Тень: Но тени более боязливы, чем люди; надеюсь, ты не передашь никому о том, как разговаривали мы.
Странник: Как разговаривали мы? Да хранит меня небо от длинно писанных диалогов! Если бы Платон увлекался меньше своими диалогами, то читатели находили бы в нем больше наслаждения. Разговор бывает занимателен, но в письменной передаче он похож на картину с ложными перспективами: все или слишком удлинено, или слишком укорочено. Однако я, быть может, и поделюсь тем, в чем мы сойдемся с тобой.
Тень: Против этого я ничего не имею, так как в этих случаях все снова узнают твои взгляды, и никто не подумает о тени.
Странник: Пожалуй, ты ошибаешься, мой друг! До сих пор люди признавали в моих взглядах не меня, а скорей мою тень.
Тень: Как? Тень, а не свет? Возможно ли это?
Странник: Ну, будь же серьезна, моя милая дурочка! Ведь уже первый мой вопрос потребует серьезного отношения.
О древе познания. — Вероятность, а не истина, призрак свободы, а не свобода — вот те плоды, в силу различия которых нельзя смешивать древо познания с древом жизни.
Мировой ум. — Что мир не мысль вечного разума, видно уже из того, что та часть мира, которую мы знаем (я говорю о нашем человеческом уме), не слишком разумна. Так как эта часть мира не всегда вполне мудра и разумна, то, очевидно, что это верно и относительно остального мира. Здесь заключение a minori ad majus, a parte ad totum — вполне правильно.

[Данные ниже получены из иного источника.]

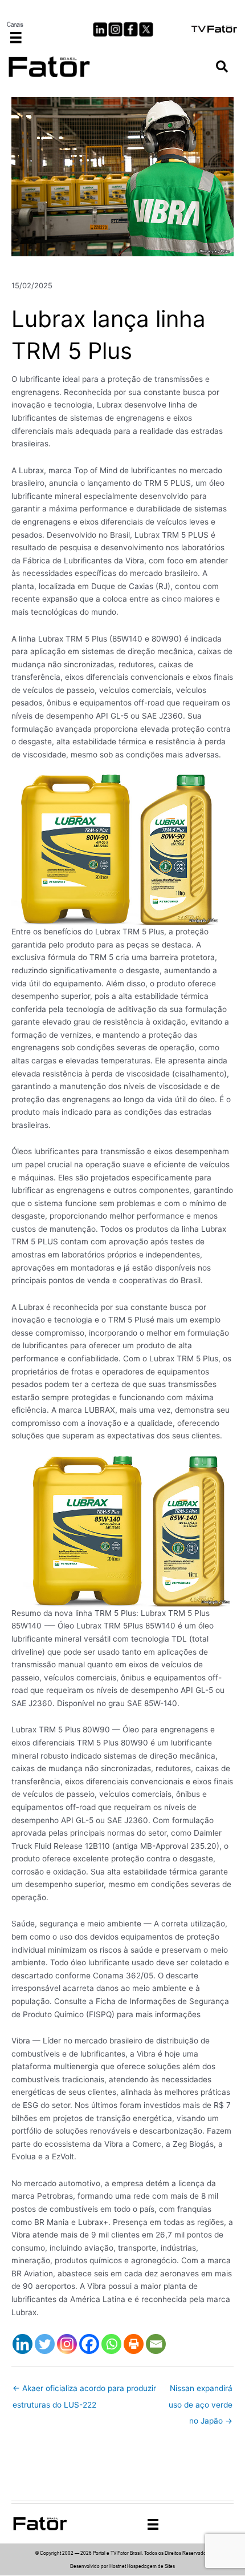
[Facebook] (89, 2344)
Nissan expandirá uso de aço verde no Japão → (200, 2391)
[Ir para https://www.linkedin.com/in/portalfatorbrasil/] (100, 29)
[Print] (134, 2344)
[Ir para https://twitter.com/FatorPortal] (146, 29)
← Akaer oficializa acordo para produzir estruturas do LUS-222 (84, 2391)
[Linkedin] (22, 2344)
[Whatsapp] (111, 2344)
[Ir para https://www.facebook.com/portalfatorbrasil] (131, 29)
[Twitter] (45, 2344)
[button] (222, 67)
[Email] (156, 2344)
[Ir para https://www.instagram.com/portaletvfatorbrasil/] (115, 29)
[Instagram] (67, 2344)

"В начале было". — Прославлять начало есть чисто метафизическая потребность; она всплывает снова при рассмотрении истории и предполагает несомненно, что в начале всего находится самое важное и существенное.

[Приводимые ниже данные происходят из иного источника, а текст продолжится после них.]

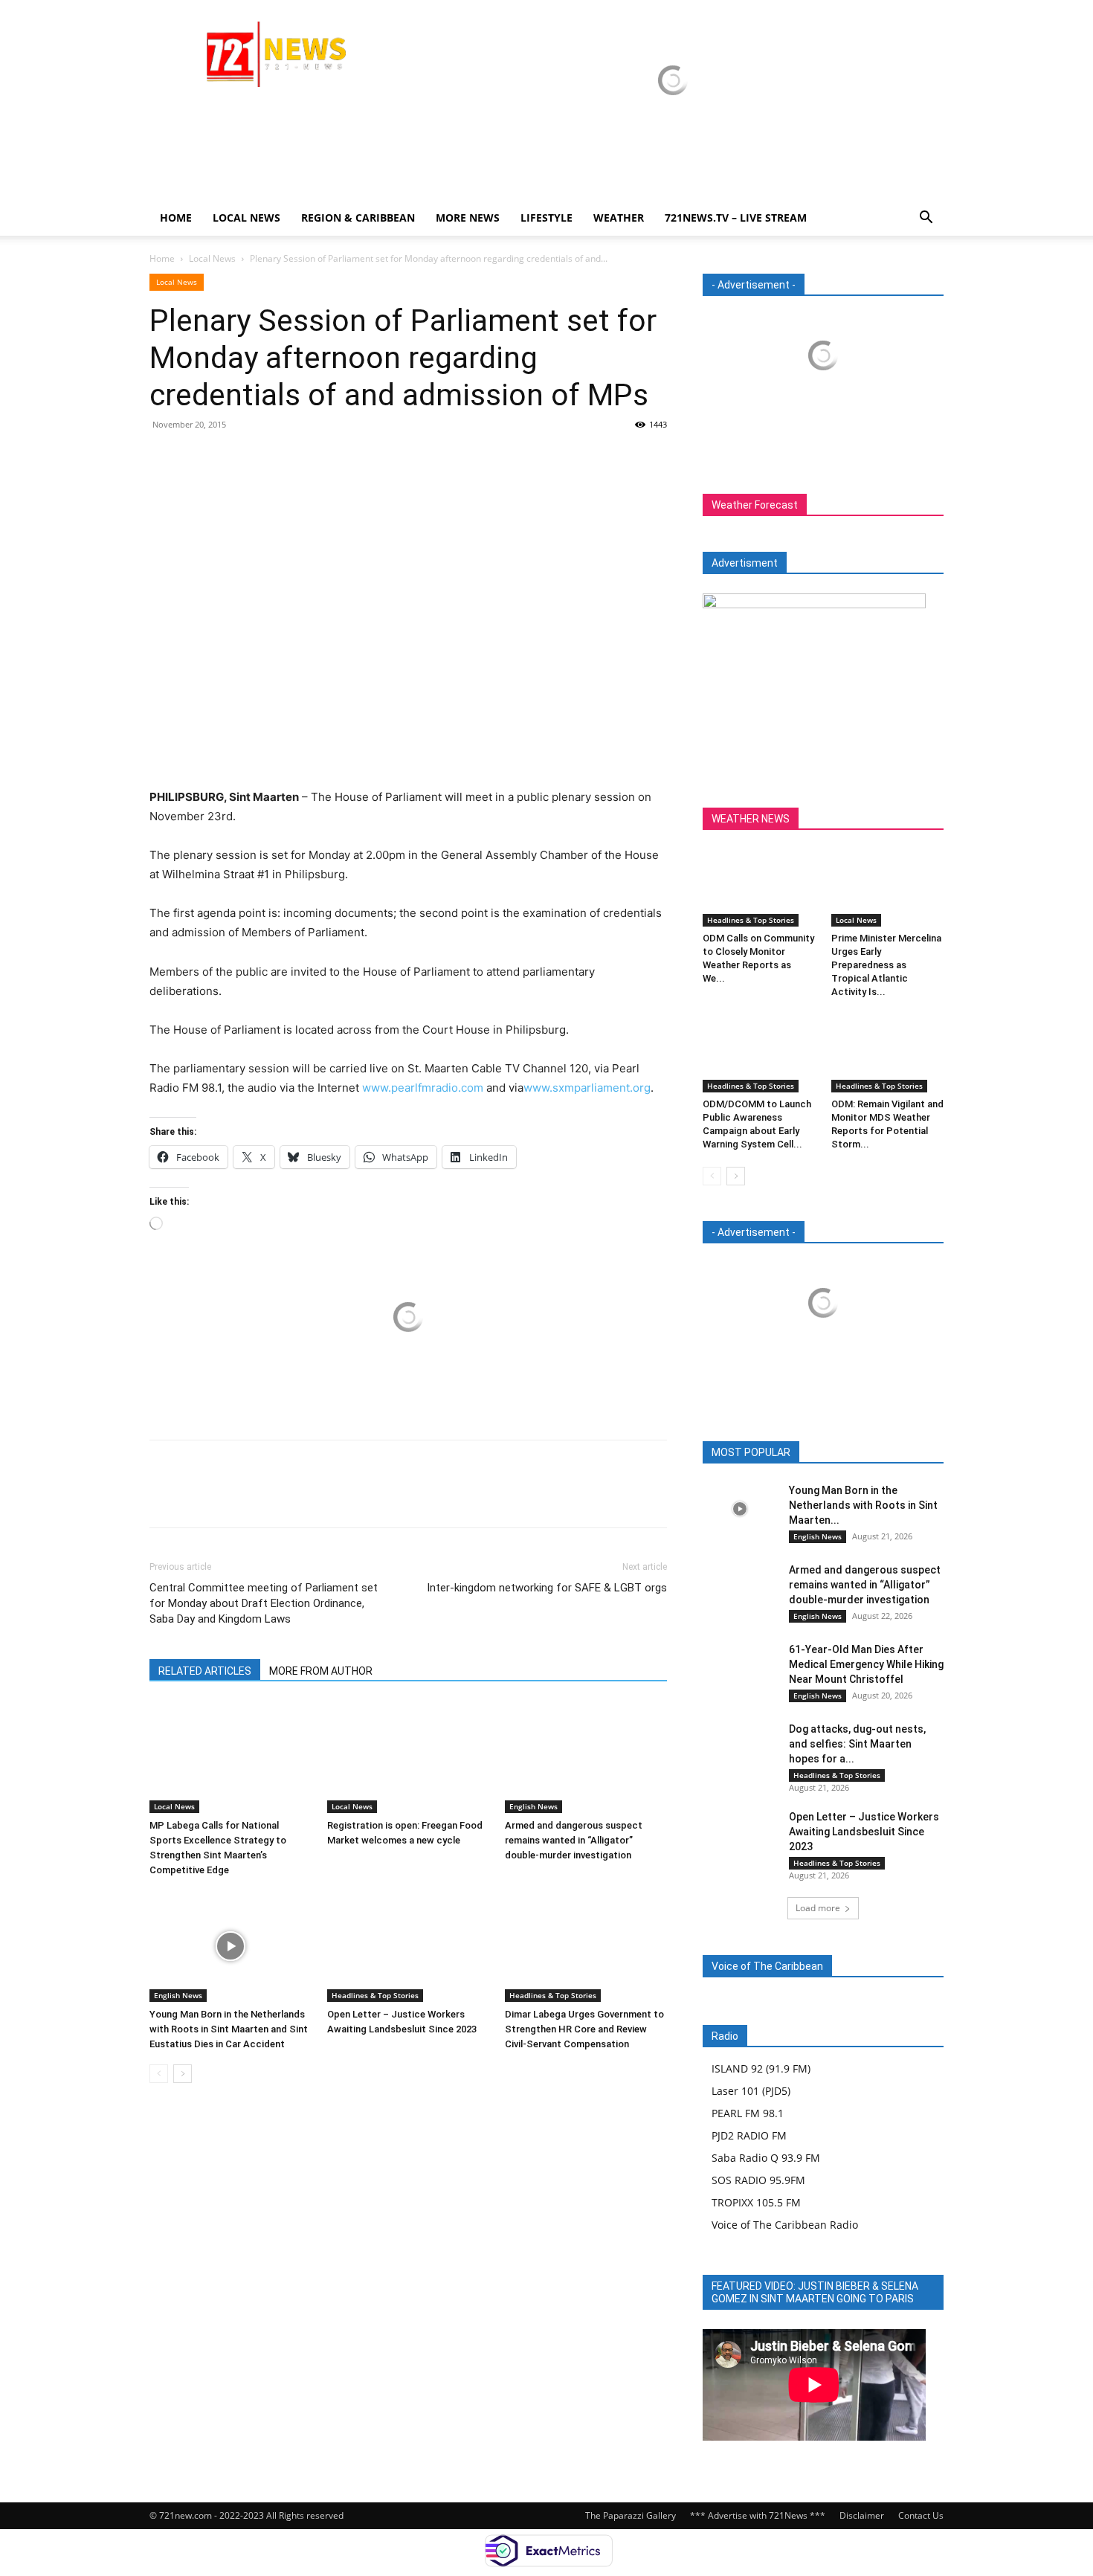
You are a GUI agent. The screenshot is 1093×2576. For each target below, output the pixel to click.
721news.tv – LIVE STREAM (736, 217)
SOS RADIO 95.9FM (758, 2180)
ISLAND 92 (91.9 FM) (761, 2068)
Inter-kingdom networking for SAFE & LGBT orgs (547, 1587)
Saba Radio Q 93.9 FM (766, 2158)
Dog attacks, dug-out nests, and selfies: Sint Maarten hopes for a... (857, 1744)
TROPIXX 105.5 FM (756, 2202)
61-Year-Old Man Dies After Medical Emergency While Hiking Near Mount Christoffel (866, 1664)
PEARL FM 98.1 (748, 2113)
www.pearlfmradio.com (422, 1088)
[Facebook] (164, 458)
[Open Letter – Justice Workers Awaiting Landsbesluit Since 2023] (408, 1946)
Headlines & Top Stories (375, 1995)
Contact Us (921, 2515)
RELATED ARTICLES (204, 1671)
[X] (198, 458)
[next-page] (182, 2073)
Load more (818, 1908)
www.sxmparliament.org (587, 1088)
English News (533, 1806)
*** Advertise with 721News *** (757, 2515)
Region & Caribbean (358, 217)
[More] (301, 458)
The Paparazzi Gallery (630, 2515)
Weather (618, 217)
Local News (246, 217)
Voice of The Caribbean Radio (785, 2225)
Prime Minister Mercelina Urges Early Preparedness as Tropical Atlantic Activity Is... (886, 965)
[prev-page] (158, 2073)
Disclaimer (861, 2515)
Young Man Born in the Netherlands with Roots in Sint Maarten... (863, 1505)
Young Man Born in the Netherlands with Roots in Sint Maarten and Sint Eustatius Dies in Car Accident (228, 2029)
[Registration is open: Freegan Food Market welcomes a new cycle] (408, 1757)
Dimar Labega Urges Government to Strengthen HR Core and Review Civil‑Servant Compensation (584, 2029)
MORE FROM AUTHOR (321, 1671)
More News (468, 217)
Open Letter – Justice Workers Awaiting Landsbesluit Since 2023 (864, 1831)
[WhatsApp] (267, 458)
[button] (926, 219)
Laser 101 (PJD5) (751, 2091)
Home (176, 217)
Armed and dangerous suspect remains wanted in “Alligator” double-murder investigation (573, 1840)
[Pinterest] (233, 458)
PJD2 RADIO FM (749, 2135)
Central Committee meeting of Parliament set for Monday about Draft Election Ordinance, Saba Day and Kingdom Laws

Мера для оценки истины. — Труд, затраченный для подъема на гору, никак не может быть мерилом высоты горы. "Но не то в науке!" — говорят люди, мнящие себя компетентными в ней. Здесь усилия, потраченные на открытие истины, прямо определяют цену истины. Такая сумасбродная мораль исходит из мысли, что истины — нечто иное, как орудия турниров, с которыми мы отважно должны трудиться до изнеможения. Это мораль для атлетов и гимнастов ума.

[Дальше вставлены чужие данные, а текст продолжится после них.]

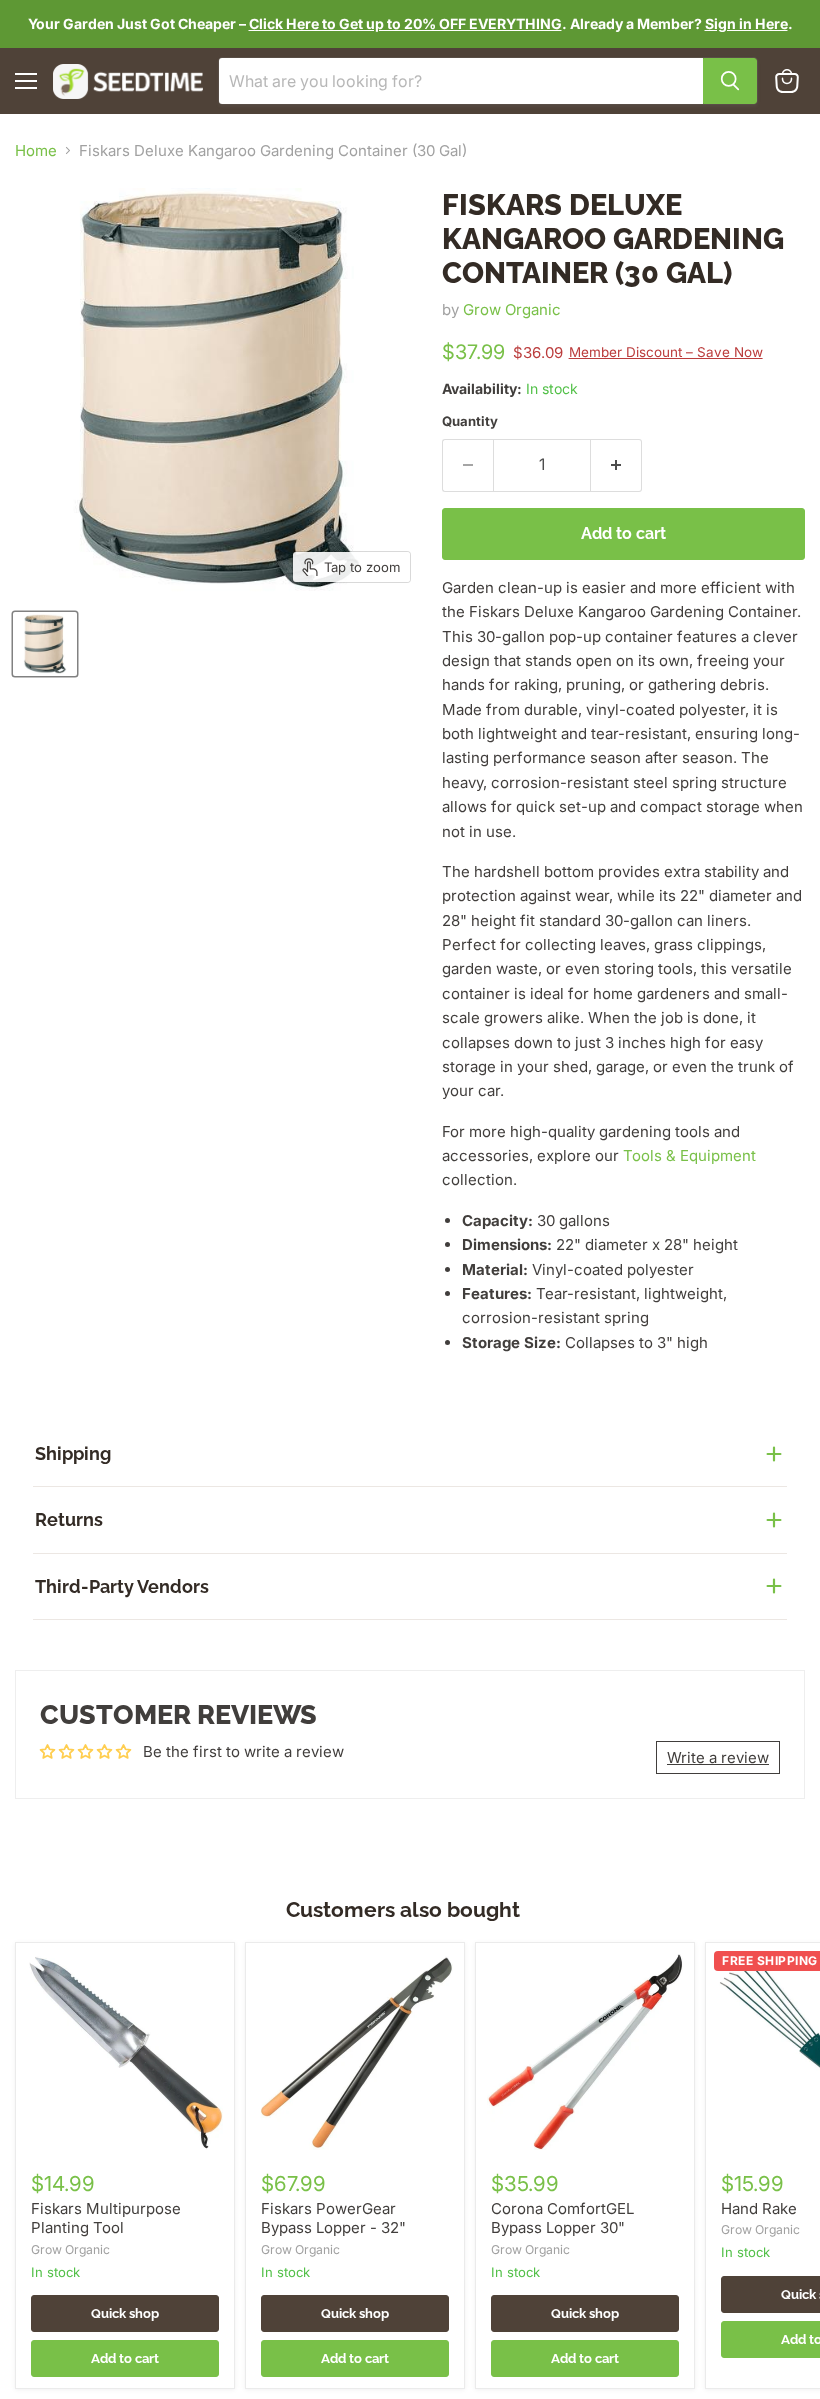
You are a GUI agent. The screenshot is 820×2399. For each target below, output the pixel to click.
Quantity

Язык и действительность. — Люди с притворством презирают самые близкие к ним вещи, хотя, на самом деле, они наиболее важны для них. Так, например, говорят, что "люди едят только для того, чтобы жить", — но ведь это постыдная ложь также как и та, в силу которой будто бы деторождение только имеется в виду при удовлетворении своего сладострастия. И, наоборот, высокая оценка самых «важных» вещей почти всегда не настоящая. К этому притворству, к этим преувеличенным выражениям приучили нас жрецы и метафизики; но они не переделали те чувства, в силу которых мы понимаем, что эти важнейшие вещи
Земное уродство и главная причина его. — Если всмотреться кругом, то на каждом шагу можно встретить людей, которые всю жизнь едят яйца и не знают, что продолговатые яйца наиболее вкусны; не знают, что гроза полезна для желудка, что ароматы духов сильнее в чистом, прохладном воздухе, что не все части рта одинаково чувствительны ко вкусу, что обеды с хорошими речами, которые приятно слушать, вредны для желудка. Эти примеры уже сами по себе служат доказательством недостатка нашей наблюдательности; и тем более нужно согласиться, что большинство людей презрительно относится к самым близким вещам и почти не обращает на них внимания. Но разве это не важно? Если вдуматься, то от этого невнимания происходят все телесные и душевные недуги: не знать что полезно и что вредно для нас в нашем образе жизни, в распределении дня, в выборе знакомств, в нашей службе и в нашем досуге, в наших приказаниях, в нашем подчинении, в впечатлениях, получаемых от природы и от произведений искусств, в еде, сне, размышлениях, — все это неведение в мелочах повседневной жизни превращает для многих нашу землю "в юдоль скорби". Нельзя сказать, чтобы это происходило от человеческого недомыслия; напротив того, ума достаточно и даже слишком много, но он ложно направлен и искусственно отклонен от мелких, но самых близких для нас предметов. Наставники, учителя, всякого рода властолюбивые идеалисты, грубые и более тонкие, еще с пеленок учат нас, что суть в спасении души, в служении государству и науке, в почете и богатстве, что это те средства, которыми мы можем оказать услуги всему человечеству, тогда как потребности отдельного человека, его повседневные мелкие и крупные нужды достойны презрения и к ним можно относиться с полным равнодушием. Уже Сократ всеми своими силами восставал против надменного презрения к человеческому ради человека и любил напоминать людям о настоящем круге их забот и попечении, вспоминая стих Гомера: важно то, и только то, говорил он, "что хорошо и что плохо у меня в доме".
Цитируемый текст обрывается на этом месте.